Pakistani Prime Minister Shaukat Aziz has promised a judicial enquiry into the killing of a local journalist.
Hayatullah Khan had been missing for six months
The body of Hayatullah Khan, 30, who reported the death of an alleged al-Qaeda commander, was found near Mir Ali in North Waziristan tribal region.
Mr Aziz's pledge came amid protests demanding the arrest of the killers.
Mr Khan disappeared in December after reporting that Abu Hamza Rabia had been killed by a US missile - not in a bomb making accident as claimed by Pakistan.
Speaking at a conference Mr Aziz said, "We will constitute a judicial inquiry into the murder of journalist Hayatullah Khan... Such incident was immensely unfortunate and disturbing."
Hundreds of tribesmen, including journalists, protested in Khar, the main town in Bajaur, demanding arrests over the killing - as well as protection for journalists working in the tribal region.
"The government has failed to find the real culprits in Khan's abduction and killing," an opposition legislator Maulana Mohammad Sadiq told the Associated Press news agency.
On Saturday, journalists and opposition lawmakers walked out of the National Assembly in the capital, Islamabad, to protest against Mr Khan's killing.
Journalists have pressed demands for an inquiry
Relatives found Mr Khan's body 3km south of Mir Ali near the Afghan border on Friday.
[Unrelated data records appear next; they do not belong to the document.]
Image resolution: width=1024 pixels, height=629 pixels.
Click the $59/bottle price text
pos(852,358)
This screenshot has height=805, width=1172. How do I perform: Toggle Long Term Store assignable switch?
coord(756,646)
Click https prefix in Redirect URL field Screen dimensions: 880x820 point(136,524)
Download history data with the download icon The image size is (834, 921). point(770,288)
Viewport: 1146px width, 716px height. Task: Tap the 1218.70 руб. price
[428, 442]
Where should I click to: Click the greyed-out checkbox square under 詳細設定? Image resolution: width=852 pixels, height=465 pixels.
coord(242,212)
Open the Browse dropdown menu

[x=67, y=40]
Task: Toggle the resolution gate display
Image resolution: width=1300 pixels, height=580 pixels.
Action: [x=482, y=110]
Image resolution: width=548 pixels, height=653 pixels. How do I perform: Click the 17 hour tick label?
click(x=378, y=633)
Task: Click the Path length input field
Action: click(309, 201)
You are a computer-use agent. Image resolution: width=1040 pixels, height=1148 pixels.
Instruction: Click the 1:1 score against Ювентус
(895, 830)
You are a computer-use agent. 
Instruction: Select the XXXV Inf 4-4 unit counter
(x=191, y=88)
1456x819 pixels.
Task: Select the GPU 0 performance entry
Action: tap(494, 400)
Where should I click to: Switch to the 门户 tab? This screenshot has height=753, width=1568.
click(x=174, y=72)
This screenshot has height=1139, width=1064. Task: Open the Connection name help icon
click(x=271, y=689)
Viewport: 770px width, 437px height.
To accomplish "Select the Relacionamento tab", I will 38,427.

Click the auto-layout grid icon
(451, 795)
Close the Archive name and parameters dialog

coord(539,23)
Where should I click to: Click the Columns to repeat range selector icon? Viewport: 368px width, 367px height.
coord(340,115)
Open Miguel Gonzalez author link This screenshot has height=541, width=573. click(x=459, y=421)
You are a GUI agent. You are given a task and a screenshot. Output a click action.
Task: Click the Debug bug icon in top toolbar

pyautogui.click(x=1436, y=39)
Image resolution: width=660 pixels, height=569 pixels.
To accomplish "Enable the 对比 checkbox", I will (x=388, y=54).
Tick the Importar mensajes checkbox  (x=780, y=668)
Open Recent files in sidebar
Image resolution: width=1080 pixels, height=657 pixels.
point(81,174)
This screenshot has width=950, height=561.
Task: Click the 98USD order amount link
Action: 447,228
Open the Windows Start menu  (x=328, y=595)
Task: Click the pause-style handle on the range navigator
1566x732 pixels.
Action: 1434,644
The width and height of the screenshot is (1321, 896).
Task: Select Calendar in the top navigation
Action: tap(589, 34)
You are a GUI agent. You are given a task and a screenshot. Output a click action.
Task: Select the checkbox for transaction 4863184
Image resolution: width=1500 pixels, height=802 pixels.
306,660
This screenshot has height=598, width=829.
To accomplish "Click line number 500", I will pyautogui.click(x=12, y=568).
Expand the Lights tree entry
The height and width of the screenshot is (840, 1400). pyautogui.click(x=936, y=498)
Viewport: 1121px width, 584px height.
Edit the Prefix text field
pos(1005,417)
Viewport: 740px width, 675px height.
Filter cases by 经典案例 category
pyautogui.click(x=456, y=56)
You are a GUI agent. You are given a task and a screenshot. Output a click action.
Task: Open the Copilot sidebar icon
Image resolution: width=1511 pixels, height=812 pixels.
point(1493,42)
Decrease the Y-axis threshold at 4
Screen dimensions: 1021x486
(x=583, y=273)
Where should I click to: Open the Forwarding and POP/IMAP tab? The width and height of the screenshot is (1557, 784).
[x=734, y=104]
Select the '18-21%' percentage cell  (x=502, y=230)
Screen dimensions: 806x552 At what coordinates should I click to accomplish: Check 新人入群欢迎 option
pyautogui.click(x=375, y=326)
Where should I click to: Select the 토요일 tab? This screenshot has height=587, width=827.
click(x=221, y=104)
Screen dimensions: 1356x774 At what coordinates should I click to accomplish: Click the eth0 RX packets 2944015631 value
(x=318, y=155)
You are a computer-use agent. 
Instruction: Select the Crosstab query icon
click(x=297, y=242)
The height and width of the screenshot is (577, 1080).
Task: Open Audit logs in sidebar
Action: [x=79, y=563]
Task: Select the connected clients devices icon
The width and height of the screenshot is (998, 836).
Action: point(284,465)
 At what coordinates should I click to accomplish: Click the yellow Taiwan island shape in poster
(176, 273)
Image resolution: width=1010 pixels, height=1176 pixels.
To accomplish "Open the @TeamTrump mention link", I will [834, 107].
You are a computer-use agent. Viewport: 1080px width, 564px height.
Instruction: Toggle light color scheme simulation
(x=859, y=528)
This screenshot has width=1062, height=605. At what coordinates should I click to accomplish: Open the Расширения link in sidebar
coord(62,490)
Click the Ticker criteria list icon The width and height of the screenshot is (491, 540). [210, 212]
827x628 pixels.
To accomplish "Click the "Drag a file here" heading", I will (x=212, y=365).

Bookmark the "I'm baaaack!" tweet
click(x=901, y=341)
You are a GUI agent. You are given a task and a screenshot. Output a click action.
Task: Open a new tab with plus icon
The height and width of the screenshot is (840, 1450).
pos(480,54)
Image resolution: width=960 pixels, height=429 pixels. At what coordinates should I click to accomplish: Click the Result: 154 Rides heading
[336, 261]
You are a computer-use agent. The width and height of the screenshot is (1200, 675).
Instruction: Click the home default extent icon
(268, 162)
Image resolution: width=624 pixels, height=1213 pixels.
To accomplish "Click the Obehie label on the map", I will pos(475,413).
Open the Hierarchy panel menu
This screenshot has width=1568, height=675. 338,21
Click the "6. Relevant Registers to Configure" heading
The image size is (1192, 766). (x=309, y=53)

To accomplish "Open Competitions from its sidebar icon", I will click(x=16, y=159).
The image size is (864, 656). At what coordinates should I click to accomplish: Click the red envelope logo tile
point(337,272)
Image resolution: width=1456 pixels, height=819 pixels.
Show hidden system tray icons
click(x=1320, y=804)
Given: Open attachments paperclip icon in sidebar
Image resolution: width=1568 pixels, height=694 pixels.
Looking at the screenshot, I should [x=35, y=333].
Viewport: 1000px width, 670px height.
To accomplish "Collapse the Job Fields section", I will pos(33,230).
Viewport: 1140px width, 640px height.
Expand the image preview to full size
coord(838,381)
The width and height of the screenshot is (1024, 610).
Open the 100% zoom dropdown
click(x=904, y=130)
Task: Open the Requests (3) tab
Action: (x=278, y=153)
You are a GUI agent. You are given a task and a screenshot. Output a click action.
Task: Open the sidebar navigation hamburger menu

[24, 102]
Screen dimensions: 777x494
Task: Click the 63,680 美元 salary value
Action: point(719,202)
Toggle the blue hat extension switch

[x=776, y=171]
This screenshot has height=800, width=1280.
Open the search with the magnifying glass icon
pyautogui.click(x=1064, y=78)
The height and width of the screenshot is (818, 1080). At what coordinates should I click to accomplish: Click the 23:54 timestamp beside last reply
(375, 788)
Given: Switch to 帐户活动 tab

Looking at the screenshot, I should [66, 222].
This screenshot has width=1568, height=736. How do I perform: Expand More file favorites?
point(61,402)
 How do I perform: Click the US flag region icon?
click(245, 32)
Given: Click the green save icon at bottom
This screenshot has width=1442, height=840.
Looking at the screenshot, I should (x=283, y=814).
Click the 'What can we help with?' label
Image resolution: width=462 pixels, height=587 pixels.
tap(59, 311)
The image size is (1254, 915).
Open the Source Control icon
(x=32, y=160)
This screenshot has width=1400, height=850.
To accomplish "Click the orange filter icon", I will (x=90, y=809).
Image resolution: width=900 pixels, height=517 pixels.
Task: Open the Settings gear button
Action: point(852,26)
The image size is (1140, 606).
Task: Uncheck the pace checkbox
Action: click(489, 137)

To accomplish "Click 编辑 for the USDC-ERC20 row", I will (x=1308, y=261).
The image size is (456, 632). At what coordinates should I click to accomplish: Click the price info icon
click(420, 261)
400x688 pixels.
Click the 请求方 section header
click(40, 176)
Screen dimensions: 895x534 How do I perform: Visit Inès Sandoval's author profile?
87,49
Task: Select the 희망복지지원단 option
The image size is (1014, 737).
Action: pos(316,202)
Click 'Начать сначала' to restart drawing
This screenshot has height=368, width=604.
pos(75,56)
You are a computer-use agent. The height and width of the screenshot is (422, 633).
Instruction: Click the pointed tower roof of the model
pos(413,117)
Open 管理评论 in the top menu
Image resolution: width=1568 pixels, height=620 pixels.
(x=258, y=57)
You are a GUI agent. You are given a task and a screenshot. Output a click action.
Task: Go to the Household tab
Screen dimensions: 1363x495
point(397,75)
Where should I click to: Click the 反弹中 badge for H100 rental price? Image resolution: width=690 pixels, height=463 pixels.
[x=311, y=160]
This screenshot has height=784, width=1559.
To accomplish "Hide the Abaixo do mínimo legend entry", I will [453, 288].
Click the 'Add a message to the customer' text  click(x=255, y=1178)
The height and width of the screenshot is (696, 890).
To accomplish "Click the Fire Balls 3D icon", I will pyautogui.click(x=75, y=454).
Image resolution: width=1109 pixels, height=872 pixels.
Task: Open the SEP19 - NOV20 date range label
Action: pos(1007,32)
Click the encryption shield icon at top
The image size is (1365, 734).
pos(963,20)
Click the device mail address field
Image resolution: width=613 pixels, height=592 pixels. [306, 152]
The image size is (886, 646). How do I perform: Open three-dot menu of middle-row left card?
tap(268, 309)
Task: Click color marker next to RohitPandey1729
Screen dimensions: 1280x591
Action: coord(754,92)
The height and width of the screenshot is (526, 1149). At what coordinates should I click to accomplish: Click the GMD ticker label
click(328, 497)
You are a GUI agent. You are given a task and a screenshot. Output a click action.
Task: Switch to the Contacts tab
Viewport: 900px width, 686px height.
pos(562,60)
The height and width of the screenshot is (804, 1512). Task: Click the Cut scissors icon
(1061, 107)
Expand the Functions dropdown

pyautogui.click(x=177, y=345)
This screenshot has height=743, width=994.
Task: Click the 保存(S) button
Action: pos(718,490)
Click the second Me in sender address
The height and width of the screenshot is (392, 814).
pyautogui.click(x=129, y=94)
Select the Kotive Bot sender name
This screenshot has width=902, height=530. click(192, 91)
He had been handcuffed and appeared to have been shot from behind while trying to escape, his brother, Ehsanullah, told the BBC.
The journalist had lost a lot of weight and had grown a long beard.
Mr Khan's brother said the handcuffs were of a type usually used by security forces.
The BBC's Haroon Rashid in Peshawar says it is a mystery who kidnapped and killed Mr Khan.
Both the militants and the authorities denied knowledge of his whereabouts during the six months he was missing.
Local tribal journalists' organisations have blamed the government for his death because it failed to rescue him.
Mr Khan was seized by unidentified gunmen on 5 December.
Days earlier, the Pakistani authorities had said an al-Qaeda commander they named as Abu Hamza Rabia had been killed with four others in a blast at an alleged militant hideout in North Waziristan.
The official version was that bomb-making materials had exploded by accident.
But locals said the men were killed by a missile fired from an unmanned US drone.
Mr Khan took photographs of what appeared to be pieces of a US missile at the scene.
Pakistan is a close ally of the US in its "war on terror" but reports of US strikes on Pakistani soil provoke anger among opponents of the government in Islamabad.
Hayatullah Khan worked for a Pakistani English-language newspaper and a foreign photo agency.
The New York-based Committee to Protect Journalists said he had in the past been threatened by security forces, suspected Taleban members and tribesmen for his reporting.